Apparently his team of UCSB muscle-bound Aquamen had fled the quiet, tall, Mountains to return to the rambunctious Surf-Scene, when I showed up as an answer to his prayers. He had a pile of equipment and cans of food. Corned-beef hash mainly, and the mule and a donkey needed loading, so I learned to tie a “diamond hitch” or a “trucker’s hitch” to secure the load – from a time when a wagon was a “truck” and when you didn’t have a truck you tied it on an animal. Among the equipment was also some dive-stuff, and got to learn how to use scuba gear attached to a hookah-rig. I would also learn how really goddam cold snow-melt water can be despite a wet-suit, and how to glue-up patches on an aged wet-suit that needed a few more layers of neoprene.
Up there at the camp I met Old George who had traveled on the last clipper ship to go around the Cape Horn on its way to California, and who had started an Investors Advice newsletter back before Forbes Magazine. We were there to excavate by dredge-and-sluicebox a 100-foot section of “his” river as a bit of necessary improvements to his Homestead Claim, in order for the Forestry Service to recognize another 7-year lease.
I have a book on my shelf about the early Naval demolition and exploration teams that were established in WWII to reconnoiter beaches and landing spots, they were the precursors to the UDT and later SEALS and it’s called “The Water is Never Cold”. Yeh right, they didn’t swim in Alpine lakes or lay in a freezing creek with a vacuum-cleaner type contraption, sucking-up bits of sand and gravel in the elusive hunt for Gold. We had to time our exposure or risk hypothermia. I’d spend just half-an-hour in freezing water while Jim drank beer, and then get out and stand over the camp-fire shivering for an HOUR trying to warm-up again. Gold drives men to do crazy things and ignore pain and reality and endure lots of hardships – AND it makes men deal with horses and other domesticated critters. We found a lot of tiny flakes and “colors” that were captured and collected in the shag-rung at the end of the sluice-box, but the hunt for gold was not the real purpose of our work, it was to help Old George keep his claim in the mountains he loved. Anyhow, what else was I going to do that summer…?

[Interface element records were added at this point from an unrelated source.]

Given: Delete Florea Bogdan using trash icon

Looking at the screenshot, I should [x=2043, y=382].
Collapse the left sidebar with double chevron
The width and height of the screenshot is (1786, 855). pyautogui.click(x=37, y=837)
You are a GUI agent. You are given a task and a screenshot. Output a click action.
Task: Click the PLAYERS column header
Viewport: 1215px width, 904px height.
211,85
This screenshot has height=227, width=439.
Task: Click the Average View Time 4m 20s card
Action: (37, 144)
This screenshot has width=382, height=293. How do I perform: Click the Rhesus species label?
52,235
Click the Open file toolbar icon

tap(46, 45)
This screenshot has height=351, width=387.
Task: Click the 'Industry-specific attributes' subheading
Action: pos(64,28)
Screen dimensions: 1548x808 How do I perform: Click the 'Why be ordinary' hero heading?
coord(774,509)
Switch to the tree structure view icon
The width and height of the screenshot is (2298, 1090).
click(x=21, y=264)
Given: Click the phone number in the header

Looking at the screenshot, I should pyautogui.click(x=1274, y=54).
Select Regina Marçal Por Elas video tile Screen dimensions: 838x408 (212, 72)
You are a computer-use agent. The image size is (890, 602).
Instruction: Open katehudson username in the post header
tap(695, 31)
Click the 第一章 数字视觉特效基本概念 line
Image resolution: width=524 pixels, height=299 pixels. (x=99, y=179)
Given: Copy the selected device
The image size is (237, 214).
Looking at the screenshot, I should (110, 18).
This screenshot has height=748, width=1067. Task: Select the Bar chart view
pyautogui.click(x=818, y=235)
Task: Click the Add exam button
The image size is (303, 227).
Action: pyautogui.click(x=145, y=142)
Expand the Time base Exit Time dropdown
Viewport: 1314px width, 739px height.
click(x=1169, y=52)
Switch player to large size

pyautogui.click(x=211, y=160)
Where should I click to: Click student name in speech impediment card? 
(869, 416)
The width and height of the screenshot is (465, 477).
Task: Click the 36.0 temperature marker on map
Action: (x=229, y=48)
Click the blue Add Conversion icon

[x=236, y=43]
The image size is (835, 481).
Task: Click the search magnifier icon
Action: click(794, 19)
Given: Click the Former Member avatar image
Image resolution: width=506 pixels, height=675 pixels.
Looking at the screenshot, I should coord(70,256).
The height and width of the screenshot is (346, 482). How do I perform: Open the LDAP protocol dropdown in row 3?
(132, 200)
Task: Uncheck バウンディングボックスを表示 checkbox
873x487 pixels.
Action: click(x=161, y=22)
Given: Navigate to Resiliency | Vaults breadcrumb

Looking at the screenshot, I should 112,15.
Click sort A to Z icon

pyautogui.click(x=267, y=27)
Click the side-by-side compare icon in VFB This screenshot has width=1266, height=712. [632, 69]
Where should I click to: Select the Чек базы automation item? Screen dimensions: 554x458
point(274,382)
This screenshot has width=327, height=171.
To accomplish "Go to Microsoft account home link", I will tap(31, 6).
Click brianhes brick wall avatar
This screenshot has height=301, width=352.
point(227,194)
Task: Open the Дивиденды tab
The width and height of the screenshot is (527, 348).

A month later I hitched down through So-Cal and out to Colorado, and met-up with Jim again outside Silverton on Lime Creek for a “REAL” shot at gold – and had to work with horses. Horses have individual character and personalities. His expensive big black semi-thoroughbred horse had been stabled with some ne’er-do-well’s who lived in a trailer on ranch-land, and he suspected it wasn’t the same horse that he had dropped off a few months earlier. He believed that they had sold his good horse to make some ready cash, and switched it with another of *mostly* the same color. This was before chips and implants or even tattoos and not everything seemed to match. They said it had just gotten wilder over the winter – and it was – and catching it every morning to saddle it was a chore left to me. There was a white mare also, who was fat and docile and wouldn’t do a damn thing unless she felt like it, and would often stop and move off-trail and begin to eat anything in sight. The big thoroughbred was more sure-footed and often tried to brush me out of the saddle by riding under low branches, or turn quickly on the steep hillside so I would tip-out into space. I learned how to ride that summer, and so once upon a time I spent some semi-serious time as a bit of a cowboy, and I think I’ve earned these boots.